Use these inline in your route definitions to document request and response shapes:

app.post('/users', {
  openapi: {
    summary: 'Create user',
    requestBody: {
      required: true,
      content: { 'application/json': { schema: User.toOpenAPISchema('create') } },
    },
    responses: {
      '201': {
        description: 'Created user',
        content: { 'application/json': { schema: User.toOpenAPISchema('output') } },
      },
    },
  },
}, User.validator('json', 'create'), handler)

app.openapi(metadata)

Registers OpenAPI metadata for a route independently of the route handler. Use this form when you need c.req.valid() to retain its inferred type in the handler.

app.openapi({
  method: 'post',
  path: '/users',
  summary: 'Create user',
  requestBody: {
    required: true,
    content: { 'application/json': { schema: User.toOpenAPISchema('create') } },
  },
  responses: {
    '201': { description: 'Created user' },
  },
})

app.post('/users', User.validator('json', 'create'), async (c) => {
  const body = c.req.valid('json')  // type is properly inferred here
  const user = await User.create(body)
  return c.json(User.toResponse(user), 201)
})

Known limitation: inline { openapi } loses c.req.valid type inference

When you pass { openapi: ... } as the second argument to app.get() / app.post() / etc., the handler's c.req.valid() loses its inferred type. This is because the inline form uses a variadic H[] overload that does not thread the validator's type through to the handler.

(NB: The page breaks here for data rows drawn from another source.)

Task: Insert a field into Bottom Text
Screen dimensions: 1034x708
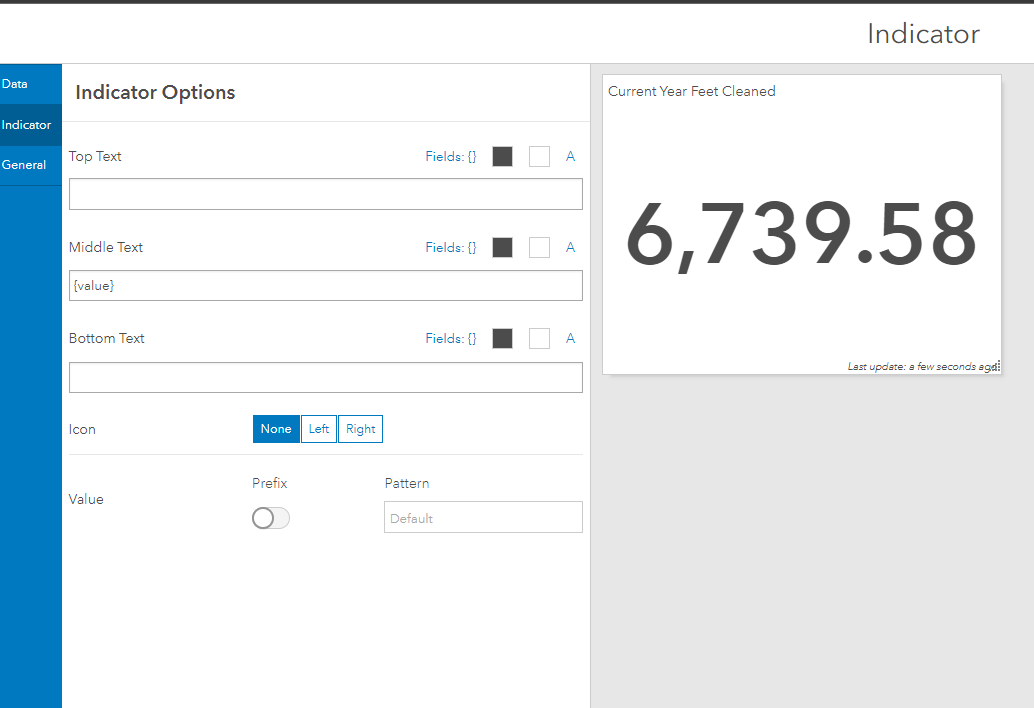Action: 451,339
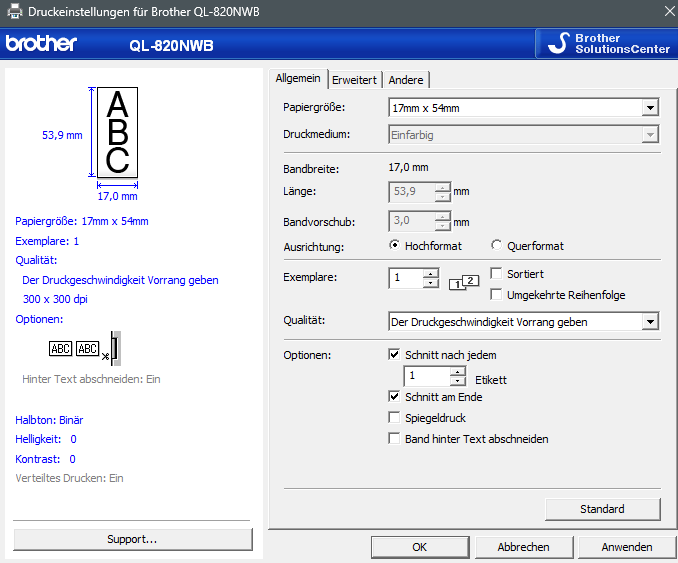Open the Andere tab
Viewport: 678px width, 563px height.
(406, 80)
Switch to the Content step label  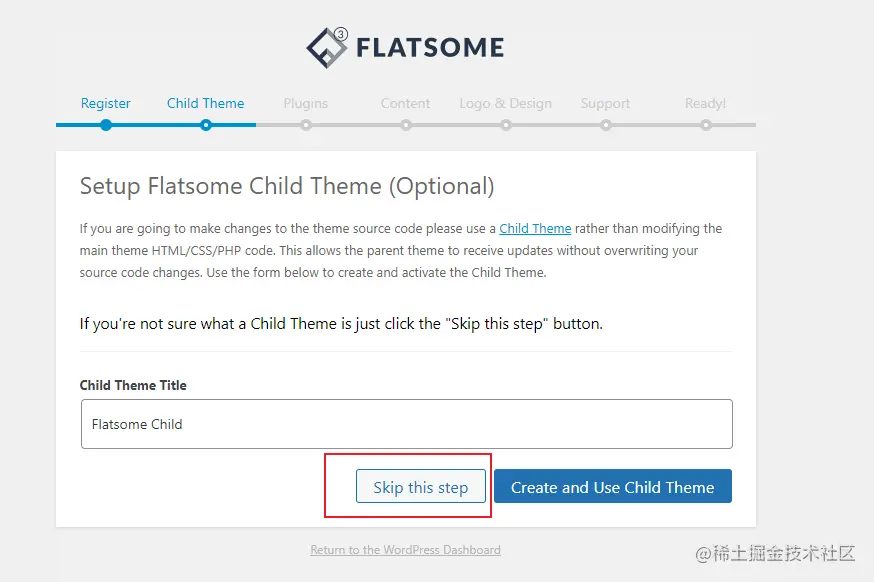[405, 104]
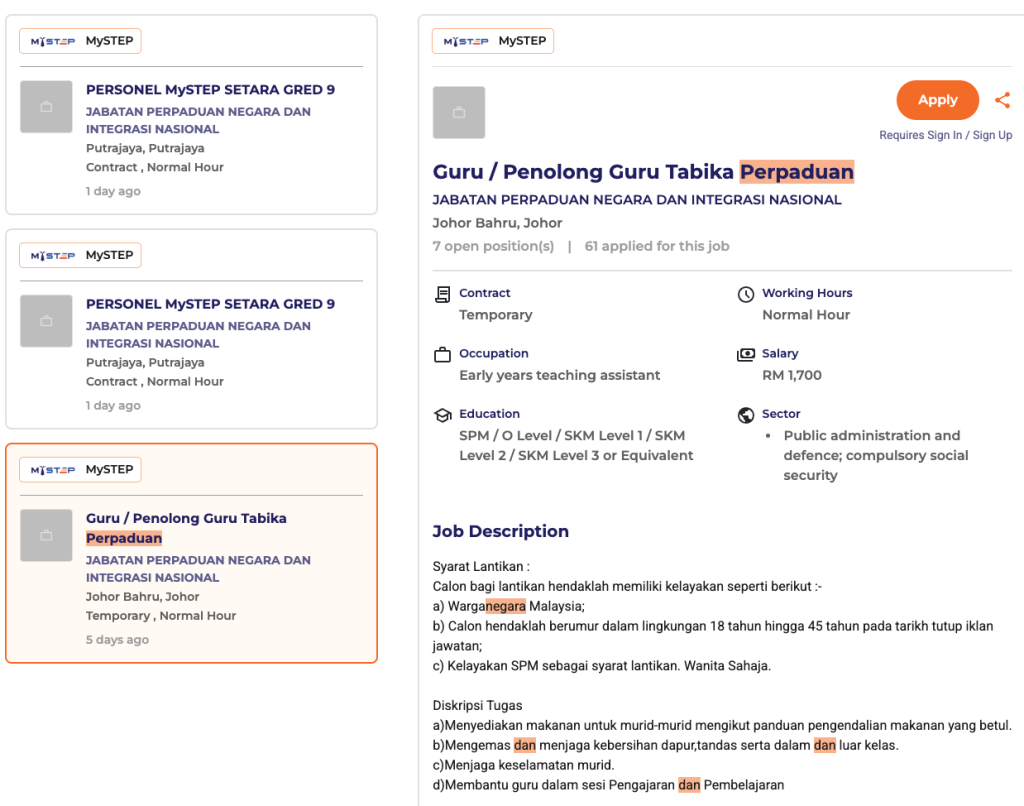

// Inline form — c.req.valid loses type inference
app.post('/users', { openapi: { ... } }, User.validator('json', 'create'), async (c) => {
  const body = c.req.valid('json')  // type is 'unknown' here
  // Must cast explicitly:
  const body2 = (c.req.valid as (t: 'json') => { email: string; name: string })('json')
})

Recommendation: use app.openapi() + a separate route definition when full handler type inference is required.

app.generateOpenAPISpec(options)

Builds the full OpenAPI 3.1 document from all registered metadata. Mount the result at /openapi.json:

app.get('/openapi.json', (c) =>
  c.json(
    app.generateOpenAPISpec({
      info: { title: 'My API', version: '1.0.0' },
    }),
  ),
)

The info field is required. Optional servers and tags can be added.

swaggerUI({ url, title? })

Mounts a Swagger UI endpoint that reads from the given OpenAPI JSON URL:

import { swaggerUI } from '@nanokajs/core'

app.get('/docs', swaggerUI({ url: '/openapi.json', title: 'API Docs' }))

Navigate to /docs to see the interactive API documentation.

OpenAPI and runtime validation

Important: The OpenAPI spec is documentation only. Runtime validation is always performed by Zod schemas and Hono validators (inputSchema() / outputSchema() / User.validator()). Do not treat the OpenAPI spec as a security boundary.